La idea de Jesús como una Persona sobrenatural fluye a lo largo de todo el Nuevo Testamento. En las Epístolas de Pablo, desde luego, esto es bastante claro. Sin la menor duda, Pablo separó a Jesús del resto de la humanidad y lo consideró a la altura de Dios. Las palabras en Gálatas 1:1, “no por disposición de hombres ni por hombre, sino por Jesucristo y por Dios Padre que lo resucitó de los muertos,” son algo típico de lo que aparece por todos lados en las Epístolas. El mismo contraste entre Jesucristo y la humanidad común y corriente es algo que se presupone en todos lados. Sin duda Pablo se refiere a Jesús un hombre. Pero la forma en la que habla de Jesús como un hombre sólo profundiza la impresión que uno ya ha recibido. Pablo habla acerca de la humanidad de Jesús aparentemente como si el hecho de que Jesús fuera un hombre hubiese sido algo raro, algo maravilloso. De cualquier forma, el hecho realmente sobresaliente en las Epístolas de Pablo, es que Jesús es separado de la humanidad común y corriente en todos lados; la deidad de Cristo es algo que se presupone por todas partes. No es de sorprender, consecuentemente, que Pablo aplique a Jesús en algún momento la palabra griega que se traduce como “Dios” en la Biblia en inglés; ciertamente es muy difícil, considerando Romanos 9:5, negar que lo hace. Sea como sea, el término “Señor,” que es la designación regular de Pablo a Jesús, realmente es tanto una designación de deidad como lo es el término “Dios.” Era una designación de deidad aun en las religiones paganas, algo que era muy familiar para los convertidos de Pablo; y (lo que es mucho más importante) en la traducción griega del Antiguo Testamento, que era común en los días de Pablo y fue usada por el Apóstol mismo, el término era usado para traducir el “Yahveh” del texto hebreo. Y Pablo no titubea en aplicarle a Jesús pasajes estupendos del Antiguo Testamento griego en donde el término Señor se refiere al Dios de Israel. Pero lo que probablemente es lo más significativo para que la enseñanza paulina acerca de la Persona de Jesús sea establecida, es que en todos lados Pablo tiene una actitud religiosa hacia Jesús. De esta forma, Aquel quien es el objeto de la fe religiosa, no es, sin duda, un mero hombre, sino una Persona sobrenatural, y realmente una Persona que era Dios.

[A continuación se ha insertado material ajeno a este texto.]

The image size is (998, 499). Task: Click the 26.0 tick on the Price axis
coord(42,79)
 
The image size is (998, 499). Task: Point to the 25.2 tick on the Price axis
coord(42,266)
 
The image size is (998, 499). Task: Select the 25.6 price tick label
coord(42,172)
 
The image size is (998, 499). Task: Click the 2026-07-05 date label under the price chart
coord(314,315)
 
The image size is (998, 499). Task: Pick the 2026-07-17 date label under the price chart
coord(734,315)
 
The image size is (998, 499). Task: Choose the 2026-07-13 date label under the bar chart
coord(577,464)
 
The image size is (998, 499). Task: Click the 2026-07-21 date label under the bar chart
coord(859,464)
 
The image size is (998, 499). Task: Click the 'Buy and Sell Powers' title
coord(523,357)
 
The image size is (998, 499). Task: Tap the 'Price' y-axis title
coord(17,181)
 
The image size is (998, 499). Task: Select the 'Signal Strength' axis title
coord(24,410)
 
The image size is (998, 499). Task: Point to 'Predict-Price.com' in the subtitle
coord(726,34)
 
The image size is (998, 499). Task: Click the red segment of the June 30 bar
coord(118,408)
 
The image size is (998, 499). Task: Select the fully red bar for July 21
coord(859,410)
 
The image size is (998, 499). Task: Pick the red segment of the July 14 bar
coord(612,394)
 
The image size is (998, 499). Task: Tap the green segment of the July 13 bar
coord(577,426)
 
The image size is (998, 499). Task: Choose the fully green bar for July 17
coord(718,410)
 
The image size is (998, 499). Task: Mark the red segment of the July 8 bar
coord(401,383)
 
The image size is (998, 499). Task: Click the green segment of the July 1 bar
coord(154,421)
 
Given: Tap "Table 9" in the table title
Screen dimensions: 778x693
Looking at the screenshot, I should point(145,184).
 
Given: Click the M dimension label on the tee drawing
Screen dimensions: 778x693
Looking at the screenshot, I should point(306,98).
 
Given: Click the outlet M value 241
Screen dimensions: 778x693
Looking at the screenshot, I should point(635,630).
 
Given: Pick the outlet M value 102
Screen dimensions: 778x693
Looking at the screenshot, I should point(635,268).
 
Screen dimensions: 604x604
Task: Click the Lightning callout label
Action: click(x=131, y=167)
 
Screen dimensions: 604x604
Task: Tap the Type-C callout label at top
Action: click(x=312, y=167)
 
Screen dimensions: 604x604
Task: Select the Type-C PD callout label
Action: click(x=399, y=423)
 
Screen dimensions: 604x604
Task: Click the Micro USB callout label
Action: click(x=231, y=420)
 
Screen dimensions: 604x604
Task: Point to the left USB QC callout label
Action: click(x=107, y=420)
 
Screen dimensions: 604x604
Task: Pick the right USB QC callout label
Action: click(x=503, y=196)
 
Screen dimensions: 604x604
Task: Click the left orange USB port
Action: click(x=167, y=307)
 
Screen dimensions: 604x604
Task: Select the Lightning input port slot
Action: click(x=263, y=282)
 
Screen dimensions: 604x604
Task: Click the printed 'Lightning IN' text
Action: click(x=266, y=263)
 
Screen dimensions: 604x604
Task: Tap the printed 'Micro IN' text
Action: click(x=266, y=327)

Así, Pablo consideraba a Jesús como una Persona sobrenatural. Este hecho sería sorprendente si fuese entendido por sí solo. Pablo era un contemporáneo de Jesús. ¿Qué habrá sido este Jesús para que fuese tan rápidamente elevado sobre los límites de la humanidad común y corriente, y puesto a la altura de Dios?

Pero hay algo aun más sorprendente. Lo verdaderamente sorprendente es que la forma en la cual Pablo veía a Jesús también era la forma de ver a Jesús que tenían sus amigos más íntimos. [3] Este hecho aparece en las mismas Epístolas paulinas, sin mencionar otras evidencias. Claramente las Epístolas presuponen una unidad fundamental entre Pablo y los apóstoles originales respecto de la Persona de Cristo; ya que, si hubiese habido cualquier controversia en esta materia, ciertamente habría sido mencionada. Aun los judaizantes, los opositores amargos de Pablo, parecen no haber tenido alguna objeción a la concepción de Pablo respecto de Jesús como una Persona sobrenatural. Lo realmente impresionante en relación a la forma de ver a Jesús por parte de Pablo es que no es defendida. De hecho, apenas es presentada en las Epístolas en forma sistemática alguna. No obstante, se presupone en todas partes. La inferencia es perfectamente clara—la concepción de Pablo de la Persona de Cristo era un tema, por supuesto, de la Iglesia primitiva. En relación a este tema, Pablo parece estar en perfecta armonía con todos los cristianos Palestinos. Los hombres que habían caminado y hablado con Jesús y que lo habían visto sujeto a las mezquinas limitaciones de la vida sobre la tierra, todos coincidían plenamente con Pablo en considerarlo como una Persona sobrenatural, sentado en el trono majestuoso.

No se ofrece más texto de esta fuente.